I: “No. We can’t afford to buy an apartment in Shenzhen.”
He: “Renting an apartment here is expensive too.”
I: “You’re right, but it’s still cheaper than buying, at least for now. Where do you live?”
He: “I live two stops by bus from here, right next to the subway stop.”
I: “That’s convenient.”
He (pointing at his bike): “I always take my bike.”
I: “Your bike looks quite old.”
He: “It’s already more than 20 years old. The brand is called Dongfeng (东风, East Wind).”
I: “The quality of old bikes is much better than that of new ones.
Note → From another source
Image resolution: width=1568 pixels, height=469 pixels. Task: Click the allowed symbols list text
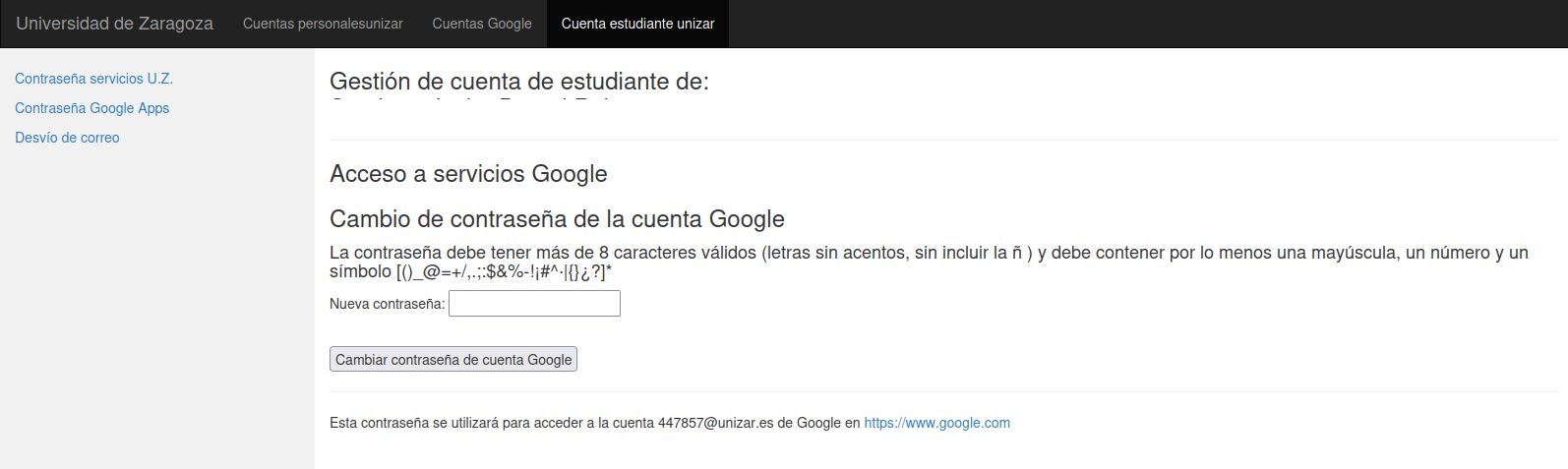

Look at mine, I bought it a year ago and this is what it looks like.”
He: “You’re right.”

He is finished with repairing the puncture. I also give him a belt that needs two more holes. When he is done, I ask:

“How much is it?”
He: “4 Yuan.”
I (hearing him say 4 Yuan, but being unable to believe it’s that cheap and since he has a heavy Sichuan accent I’m not sure I heard correctly): “10 Yuan?”
He: “No, 4.”

I give him 4 Yuan, get on my newly mended bike and say goodbye.

Have you ever let someone mend your bike or modify clothes on the street in China?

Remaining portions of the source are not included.